Well, would you be able to do it? Of course, you would. It’s the old gun to the head method. With a gun to your head could you do it? Yes, I could. Well, then there’s nothing stopping you in the first place, because if you can figure out a way to do it if there was something in extreme peril if you absolutely had to, then you can figure out a way to do it anyway. So stop trying to only put in the effort when the entire fate of the human race is on the line or something crazy like that, and just get it done. People underestimate the amount of effort it takes to achieve great things. “Oh, well, I’m just not good at that. I’m an introvert. I’m…” Excuse, excuse, excuse, excuse, excuse, excuse. There are no excuses. You can make it happen. You’re just not willing to do it. Period. If anybody has ever made it happen, you can make it happen. There is no excuse.

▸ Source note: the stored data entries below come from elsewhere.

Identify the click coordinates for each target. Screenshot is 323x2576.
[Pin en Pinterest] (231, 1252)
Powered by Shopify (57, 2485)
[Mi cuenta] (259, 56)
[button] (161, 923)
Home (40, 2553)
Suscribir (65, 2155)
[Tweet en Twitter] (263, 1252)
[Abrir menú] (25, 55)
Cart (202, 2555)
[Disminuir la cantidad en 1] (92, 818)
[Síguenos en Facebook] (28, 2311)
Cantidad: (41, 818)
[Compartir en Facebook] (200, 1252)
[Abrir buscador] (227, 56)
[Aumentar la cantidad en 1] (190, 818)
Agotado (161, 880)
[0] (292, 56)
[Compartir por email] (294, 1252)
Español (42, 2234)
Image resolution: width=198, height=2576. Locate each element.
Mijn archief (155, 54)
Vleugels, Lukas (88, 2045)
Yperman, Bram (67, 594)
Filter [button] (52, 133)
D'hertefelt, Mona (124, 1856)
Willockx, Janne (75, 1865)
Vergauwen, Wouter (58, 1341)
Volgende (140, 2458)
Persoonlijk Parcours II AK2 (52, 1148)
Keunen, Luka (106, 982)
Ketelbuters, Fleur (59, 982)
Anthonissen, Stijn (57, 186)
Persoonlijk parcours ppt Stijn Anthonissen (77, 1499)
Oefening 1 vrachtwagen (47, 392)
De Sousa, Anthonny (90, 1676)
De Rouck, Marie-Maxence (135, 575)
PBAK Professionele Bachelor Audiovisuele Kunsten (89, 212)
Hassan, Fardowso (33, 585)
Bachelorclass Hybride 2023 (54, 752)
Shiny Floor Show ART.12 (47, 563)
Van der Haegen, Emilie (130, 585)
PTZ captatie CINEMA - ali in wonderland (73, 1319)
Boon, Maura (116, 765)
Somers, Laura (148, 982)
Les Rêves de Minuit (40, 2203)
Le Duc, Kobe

So that’s how I’ve lived my life and that’s how I’ve decided to pursue anything I want. They told me I couldn’t write a book in 30 days and have it on seats at the FHL conference when I was asked to speak at FHL by Russell Bronson. I said, “Well, wouldn’t it be great if I could put my book on seats in the next 30 days?” They said, “Well, Dan, have you written your book yet?” No. “Well, that’s impossible. You got to write the book, edit it, have it ready to go print and on seats in 30 days, it’s impossible nobody’s ever done it.” Well, guess what? 30 days later it was done. It was finely tuned and edited. It was on seats. We made about $2 million in revenue, just from giving away five, or 6,000 books for free. It also became a Wall Street Journal bestseller. So don’t tell me it’s impossible. Alexander The Great almost took over the world at 17. Yet we sit here and say, “Oh, he’s just a kid.” No. Don’t give me that. “He’s just a kid. You can’t expect that much, they’re just kids.” Well then how come thousands of years, hundreds of years ago when all those kids had was a stick and a rock, they almost took over the world. You know why? Because back then there was nobody there to tell them that they couldn’t.
So think about that. The next time you have a goal and you think that you have no options, that your backs are against the wall, that you’re roadblocked, that the world’s working against you, whatever head trash is up in that old noggin of yours… remember that, and just get it done. I’ll see you in the next episode.